Email may be old, but still current

When email was invented decades ago, it transformed the way the world communicated: for free and instantly.

Nowadays, text messages and Facebook messages offer the same conveniences, which is why a recent New York Times article suggested that email has become a nearly obsolete form of communication for college students.

For class projects, students often create Facebook groups or start message threads using the social networking site to discuss the assignment and share ideas.

On campus, professors who teach the large immigration reform course, for example, discourage emails. Instead, they require students to like a Facebook page, where class announcements are made and resources are posted. The same method was employed for the 2012 election class last fall.

Nonetheless, email is a necessary, not antiquated, tool – both in college and in the business world. In fact, The Miami Hurricane editorial board came to this conclusion by conducting a virtual discussion through email.

And, University of Miami students seem to agree. In an online poll of 122 visitors to The Miami Hurricane website, 63 percent expressed that they don’t think email is an outdated method of communication.
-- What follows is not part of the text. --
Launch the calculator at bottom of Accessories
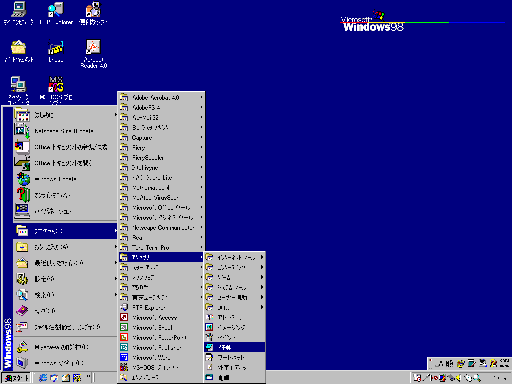 (x=234, y=377)
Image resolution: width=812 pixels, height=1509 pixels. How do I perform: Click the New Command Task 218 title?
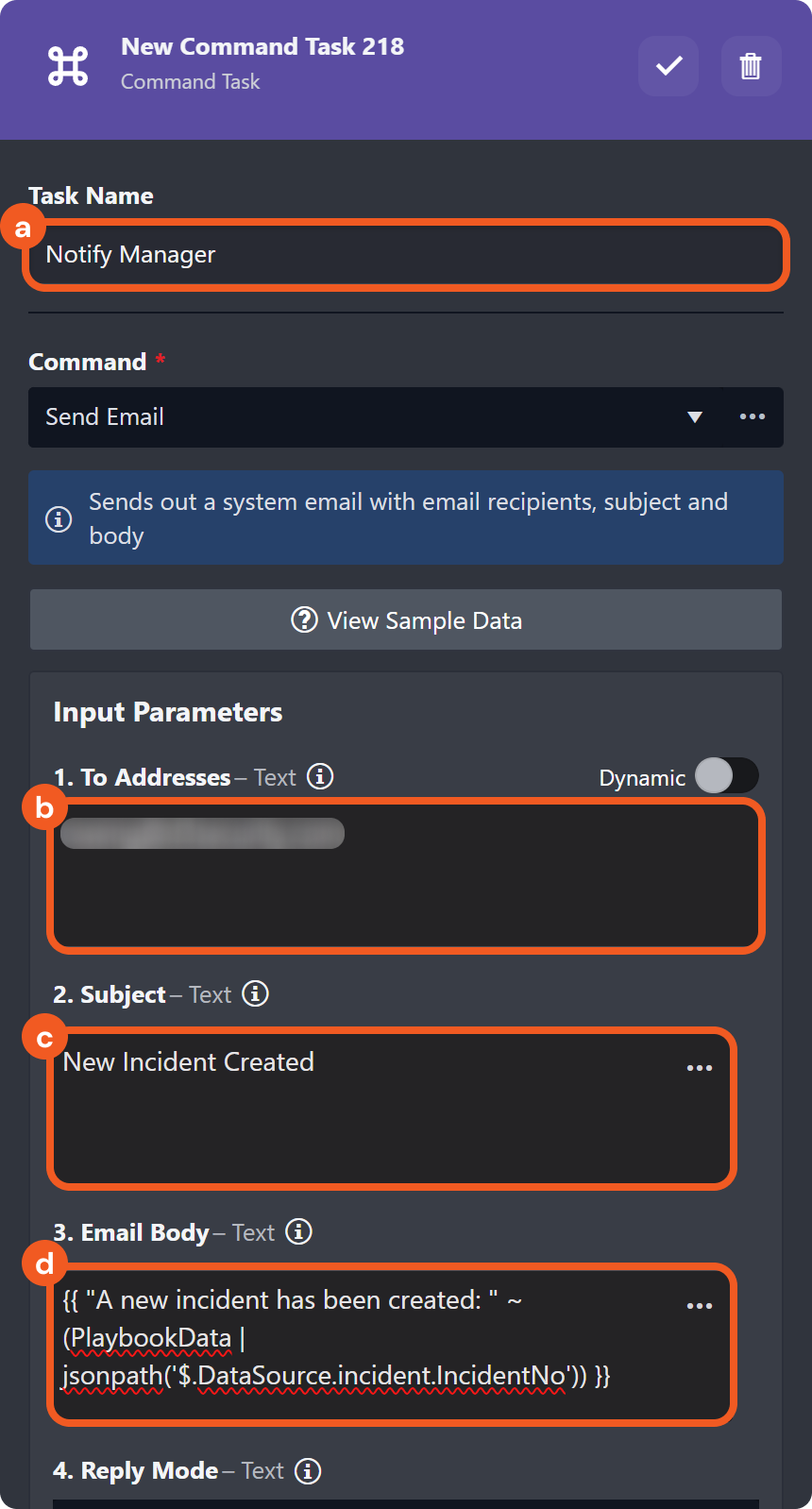(x=262, y=46)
Only 7 percent said they never check their email.

Emails can be received and read just as quickly as text messages, since many people check their email on their smartphones. On the other hand, Word Documents can be attached to a Facebook message just as easily as to an email. For that reason, the usefulness of email is not a matter of functionality, but rather a community’s culture created by personal preference.

Facebook has attempted to overtake email – giving its users personalized email addresses and allowing file transfers. But when it comes down to it, email should be used for professional reasons.
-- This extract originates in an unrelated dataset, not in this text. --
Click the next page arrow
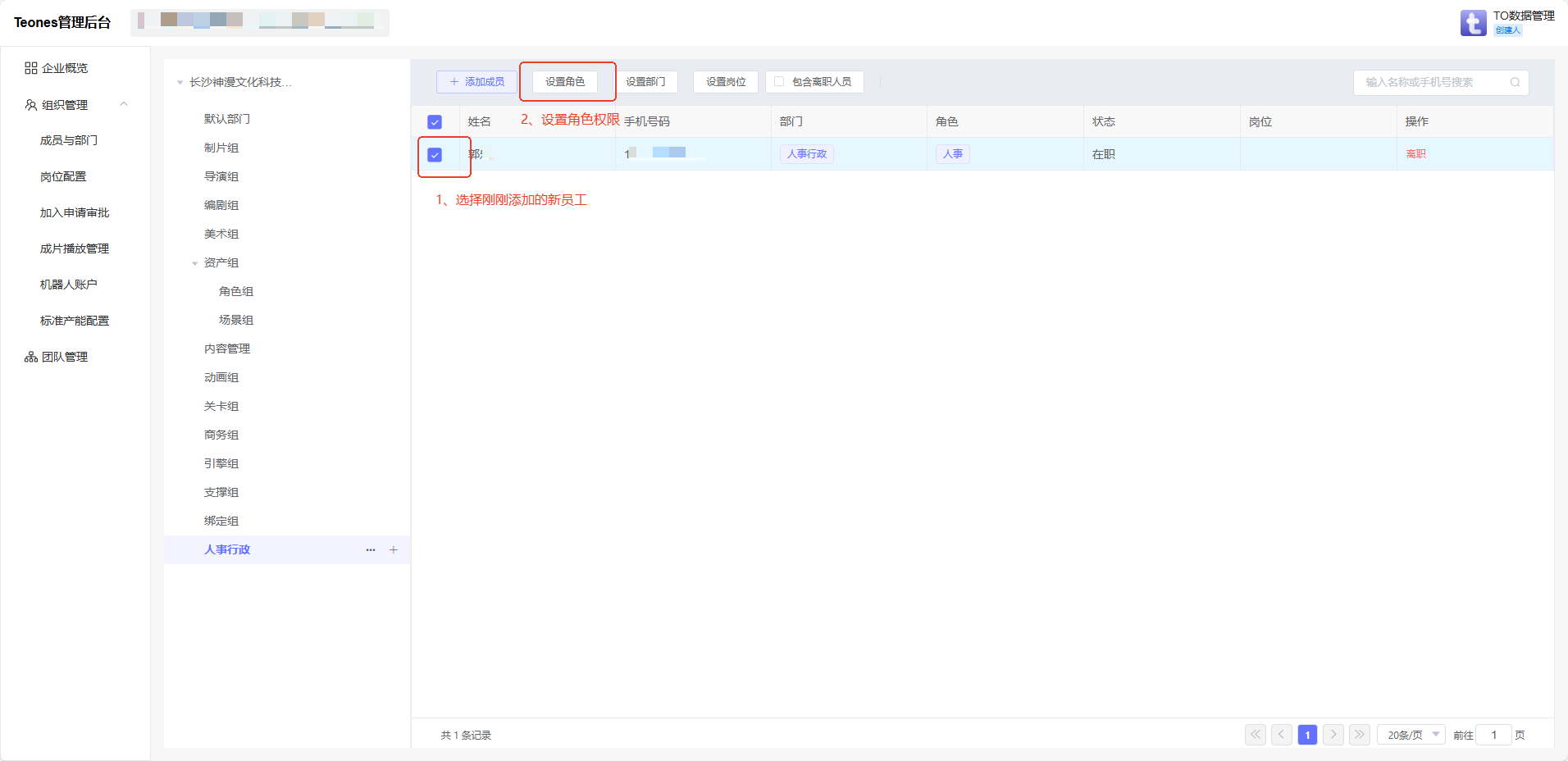 click(x=1333, y=735)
Facebook messaging a boss or text messaging a professor is rarely appropriate. Email removes the social element, focusing on communication for an academic or business purpose and thus increasing productivity.
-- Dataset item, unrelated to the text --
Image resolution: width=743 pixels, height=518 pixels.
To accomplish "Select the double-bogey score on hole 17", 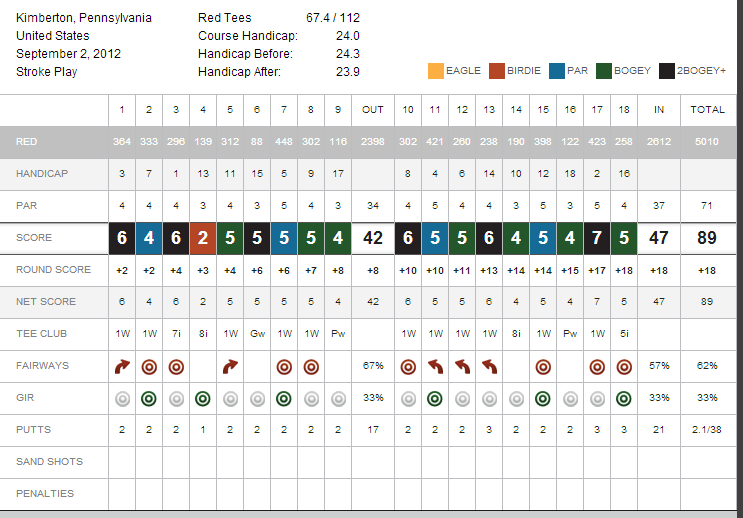I will point(597,239).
In college, professors often send out critical email updates about assignments and tests. In the business world, meetings, calendars and requests are all sent by email. And that’s something students should get used to now.

You’ve got mail, students. This message is marked as urgent: If you aren’t taking full advantage of email during your undergraduate years, you’ll need to embrace it in your future careers.


Editorials represent the majority view of The Miami Hurricane editorial board.